╭─ Текст для чтения

По стилю этого рассказа чувствуется, что автор стремился изобразить драматическую сцену, свидетелем которой он якобы являлся; но известно, что Булгарин в то самое время служил не просто в армии, а в Русском корпусе армии Наполеона, так что вряд ли мог видеть своими глазами события, столь живо им описанные. Тем не менее другие мемуаристы дают очень похожую версию событий, с пустяковым конфликтом, вспыхнувшим из-за грубоватой шутки: «дать туза, тузить» — ударить, поколотить. Так или иначе после этой дуэли Толстой в очередной раз был посажен в крепость, а по окончании срока заключения отправлен в отставку.

Дуэльный гарнитур 1830—1840 гг. из Брешии (Италия). Фото предоставлено Аукционным домом «Гелос»

Однако насладиться прелестями мирной жизни помешал Наполеон — французская армия перешла Неман, и граф немедленно записался в ополчение. В Бородинском сражении он заменил раненого полковника и сам был ранен пулей в ногу, когда водил солдат в штыковую атаку. По ходатайству генерала Раевского Толстому возвратили чин полковника и сняли запрещение жить в столицах. Вот тогда Фёдор Иванович и поселился в Первопрестольной на углу Сивцева Вражка и Калошина переулка.

Прозвище Американец, давно приставшее к Толстому в кругу сослуживцев, сделалось теперь известным и всей Москве — повсюду, где граф бывал, в домах аристократических и не очень, слушатели восхищались его повествованиями о кругосветном путешествии. Неизменная сенсационность сюжетов и яркость деталей легко заслоняли неправдоподобность отдельных эпизодов.

╰─
╭─ Предоставленные записи

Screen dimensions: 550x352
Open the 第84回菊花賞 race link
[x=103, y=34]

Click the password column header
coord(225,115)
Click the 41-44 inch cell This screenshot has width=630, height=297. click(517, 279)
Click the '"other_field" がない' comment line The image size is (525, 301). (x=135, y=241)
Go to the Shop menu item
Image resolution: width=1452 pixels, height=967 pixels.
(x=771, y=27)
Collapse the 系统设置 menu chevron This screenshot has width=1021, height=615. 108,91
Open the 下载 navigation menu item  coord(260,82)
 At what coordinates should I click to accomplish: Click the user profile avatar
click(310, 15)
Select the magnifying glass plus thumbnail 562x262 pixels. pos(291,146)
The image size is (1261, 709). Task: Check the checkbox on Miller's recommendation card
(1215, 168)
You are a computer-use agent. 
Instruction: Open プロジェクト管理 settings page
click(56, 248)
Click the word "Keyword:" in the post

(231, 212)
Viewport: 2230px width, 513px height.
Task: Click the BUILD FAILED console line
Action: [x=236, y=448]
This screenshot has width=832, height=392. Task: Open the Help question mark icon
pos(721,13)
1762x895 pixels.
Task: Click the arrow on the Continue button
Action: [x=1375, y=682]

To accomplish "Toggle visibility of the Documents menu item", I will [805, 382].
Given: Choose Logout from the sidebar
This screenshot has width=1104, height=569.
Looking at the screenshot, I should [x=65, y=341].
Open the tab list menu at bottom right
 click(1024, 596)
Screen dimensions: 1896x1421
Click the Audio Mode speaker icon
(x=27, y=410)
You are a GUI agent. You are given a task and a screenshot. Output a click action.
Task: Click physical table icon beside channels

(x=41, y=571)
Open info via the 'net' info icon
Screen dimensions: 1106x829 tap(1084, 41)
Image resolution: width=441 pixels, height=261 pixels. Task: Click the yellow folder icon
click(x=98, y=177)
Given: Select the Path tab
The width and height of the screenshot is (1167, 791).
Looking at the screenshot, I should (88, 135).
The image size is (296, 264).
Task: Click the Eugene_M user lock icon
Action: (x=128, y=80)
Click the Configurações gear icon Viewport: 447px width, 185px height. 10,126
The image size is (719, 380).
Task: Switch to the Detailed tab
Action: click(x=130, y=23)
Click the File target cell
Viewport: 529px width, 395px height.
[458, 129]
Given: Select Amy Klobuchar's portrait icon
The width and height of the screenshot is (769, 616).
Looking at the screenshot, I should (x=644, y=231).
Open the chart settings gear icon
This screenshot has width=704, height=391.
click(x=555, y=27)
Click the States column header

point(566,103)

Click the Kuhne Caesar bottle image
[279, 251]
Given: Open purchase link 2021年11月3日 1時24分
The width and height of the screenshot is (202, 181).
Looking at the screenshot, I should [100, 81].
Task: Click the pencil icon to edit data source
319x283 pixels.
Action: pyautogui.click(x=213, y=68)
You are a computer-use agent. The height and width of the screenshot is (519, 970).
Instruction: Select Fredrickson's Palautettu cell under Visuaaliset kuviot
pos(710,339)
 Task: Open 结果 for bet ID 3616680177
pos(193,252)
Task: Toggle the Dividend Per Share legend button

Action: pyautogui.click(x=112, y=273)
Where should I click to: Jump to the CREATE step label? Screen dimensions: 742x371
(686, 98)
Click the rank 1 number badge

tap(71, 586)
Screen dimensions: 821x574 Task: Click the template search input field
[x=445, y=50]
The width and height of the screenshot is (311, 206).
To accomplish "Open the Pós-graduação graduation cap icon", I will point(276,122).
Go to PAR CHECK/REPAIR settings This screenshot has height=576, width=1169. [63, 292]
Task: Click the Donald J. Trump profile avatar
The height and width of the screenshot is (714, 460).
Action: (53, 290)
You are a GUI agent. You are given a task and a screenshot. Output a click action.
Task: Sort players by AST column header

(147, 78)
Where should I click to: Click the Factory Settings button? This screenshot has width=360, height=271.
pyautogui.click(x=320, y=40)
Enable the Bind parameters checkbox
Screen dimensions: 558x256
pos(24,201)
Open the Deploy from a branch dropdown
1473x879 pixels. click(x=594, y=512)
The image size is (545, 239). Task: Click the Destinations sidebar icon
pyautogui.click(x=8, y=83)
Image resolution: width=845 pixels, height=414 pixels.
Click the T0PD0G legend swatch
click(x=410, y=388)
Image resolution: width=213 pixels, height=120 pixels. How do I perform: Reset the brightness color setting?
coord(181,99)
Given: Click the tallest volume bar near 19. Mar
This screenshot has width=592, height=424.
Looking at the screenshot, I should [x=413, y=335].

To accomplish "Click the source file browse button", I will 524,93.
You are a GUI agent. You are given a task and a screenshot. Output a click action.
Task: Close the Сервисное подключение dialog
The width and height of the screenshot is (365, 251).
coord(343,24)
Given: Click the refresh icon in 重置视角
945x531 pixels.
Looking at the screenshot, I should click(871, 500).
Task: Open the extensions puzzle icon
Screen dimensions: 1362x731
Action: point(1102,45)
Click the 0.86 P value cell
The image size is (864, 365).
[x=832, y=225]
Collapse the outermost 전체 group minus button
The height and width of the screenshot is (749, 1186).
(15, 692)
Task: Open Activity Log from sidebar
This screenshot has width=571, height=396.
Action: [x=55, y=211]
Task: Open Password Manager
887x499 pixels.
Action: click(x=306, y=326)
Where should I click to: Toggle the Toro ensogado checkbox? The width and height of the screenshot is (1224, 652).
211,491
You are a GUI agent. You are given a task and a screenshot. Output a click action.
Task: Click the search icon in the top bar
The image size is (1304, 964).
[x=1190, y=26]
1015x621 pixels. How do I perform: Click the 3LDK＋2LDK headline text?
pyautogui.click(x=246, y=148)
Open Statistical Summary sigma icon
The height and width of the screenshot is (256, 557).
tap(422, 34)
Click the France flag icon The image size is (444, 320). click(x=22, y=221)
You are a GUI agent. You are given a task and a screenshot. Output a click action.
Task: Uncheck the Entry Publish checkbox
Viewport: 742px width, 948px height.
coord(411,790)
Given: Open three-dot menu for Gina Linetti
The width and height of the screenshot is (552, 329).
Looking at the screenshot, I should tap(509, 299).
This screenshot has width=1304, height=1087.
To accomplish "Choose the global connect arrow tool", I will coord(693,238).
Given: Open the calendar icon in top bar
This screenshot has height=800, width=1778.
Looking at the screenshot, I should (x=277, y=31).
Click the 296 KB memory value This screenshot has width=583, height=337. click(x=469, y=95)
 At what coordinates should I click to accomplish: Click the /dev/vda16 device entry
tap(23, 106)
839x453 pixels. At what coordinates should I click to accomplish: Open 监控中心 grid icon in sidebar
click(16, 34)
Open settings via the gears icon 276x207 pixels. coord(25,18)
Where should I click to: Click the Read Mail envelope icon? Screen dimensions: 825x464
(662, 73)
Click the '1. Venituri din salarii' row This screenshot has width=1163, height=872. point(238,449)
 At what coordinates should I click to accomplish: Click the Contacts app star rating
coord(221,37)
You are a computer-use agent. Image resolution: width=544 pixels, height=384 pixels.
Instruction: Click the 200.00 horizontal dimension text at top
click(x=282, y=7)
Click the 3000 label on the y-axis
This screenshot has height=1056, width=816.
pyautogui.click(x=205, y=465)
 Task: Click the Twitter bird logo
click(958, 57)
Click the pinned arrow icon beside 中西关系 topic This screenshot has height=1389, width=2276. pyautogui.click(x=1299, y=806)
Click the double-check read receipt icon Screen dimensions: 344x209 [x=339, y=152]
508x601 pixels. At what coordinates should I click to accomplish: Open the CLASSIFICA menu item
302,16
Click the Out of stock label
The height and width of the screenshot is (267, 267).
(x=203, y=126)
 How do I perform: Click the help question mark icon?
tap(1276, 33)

╰─

- _Письменное задание 1_
Ответьте на вопросы по тексту о графе Толстом:
(а) В каком подразделении служил Булгарин в то время, когда произошла описанная им дуэль?
(б) Куда записался граф, когда французская армия перешла Неман?
(в) Где Фёдор Иванович поселился в Первопрестольной?
- _Письменное задание 2_
Изложите текст о графе Толстом в двух предложениях.
- _Письменное задание 3_
Продолжите текст о графе Толстом, начав сразу после его последнего предложения.

- _Ответ на задание 1_
(а) В Русском корпусе армии Наполеона.
(б) В ополчение.
(в) На углу Сивцева Вражка и Калошина переулка.

- _Ответ на задание 2_
После дуэли, о которой рассказывали Булгарин и другие мемуаристы, Толстого посадили в крепость, а по окончании срока заключения отправили в отставку. Когда французская армия перешла Неман, он записался в ополчение, был ранен в Бородинском сражении, получил назад чин полковника и поселился в Москве, где прозвище Американец стало известно всем благодаря его рассказам о кругосветном путешествии.

- _Ответ на задание 3_
Какое могло иметь значение, что высадили графа не на острове, а на побережье Камчатки, и не одного, а в компании с доктором посольства и живописцем, отказавшимися продолжать плавание?.. Гораздо интереснее драматические истории про охоту на морского зверя с помощью гарпуна, или картины нравов дикого племени, которое пыталось принести графа в жертву своему идолу, или же красочные описания стоянок на тропических островах, где множество обнажённых туземок плавало вокруг кораблей, словно русалки, а мускулистые туземцы красовались в костюме Адама, отличаясь от прародителя нашего разве что татуировками на бронзовой коже — почти такими же, как у Толстого.

«Он был весь татуирован: в середине, в кольце сидела большая пёстрая птица, кругом были видны какие-то красно-синие закорючки. На руках змеи, дикие узоры. Потом мужчины увели его наверх и раздели догола. Всё его тело было татуировано. Его часто просили показывать своё татуированное тело, и он никогда не отказывался, находя, по-видимому, в этом некоторое удовольствие...» (по воспоминаниям М.Ф. Каменской, двоюродной племянницы Толстого).

Американец привык жить на широкую ногу — обильный стол, хорошее вино... В доме его, шумном и весёлом, едва ли не каждую ночь шла карточная игра — она-то и доставляла Толстому средства к жизни, ведь славный род его давно уже не был богатым. Но граф обладал тремя качествами, позволявшими твёрдо рассчитывать на покровительство фортуны: за карточным столом, как и в бою, он никогда не терял спокойствия; он был весьма умён и без особого труда разгадывал манеру игры соперника; ну а в играх простых вроде штоса, где всё зависит исключительно от того, какую карту банкомёт положит влево, какую вправо, Американец без стеснения давал волю своим ловким рукам.

«Граф, вы передёргиваете, — за карточным столом сказал ему кто-то, — я с вами больше не играю». — «Да, я передёргиваю, — невозмутимо отвечал Фёдор Иванович, — но не люблю, когда мне это говорят. Продолжайте играть, а то я размозжу вам голову этим шандалом».

Калошин переулок. Слева — бывший дом Ф.И. Толстого. Фото из собрания Э.В. Готье-Дюфайе, 1913 г.

И его сопернику ничего не оставалось, кроме как продолжать безнадёжную партию. Впрочем, дошла до наших дней похожая история и с другой развязкой.

«Шла адская игра в клубе. Все разъехались, остались только Толстой и Нащокин. При расчёте Фёдор Иванович объявил, что Нащокин ему должен 20 000 р.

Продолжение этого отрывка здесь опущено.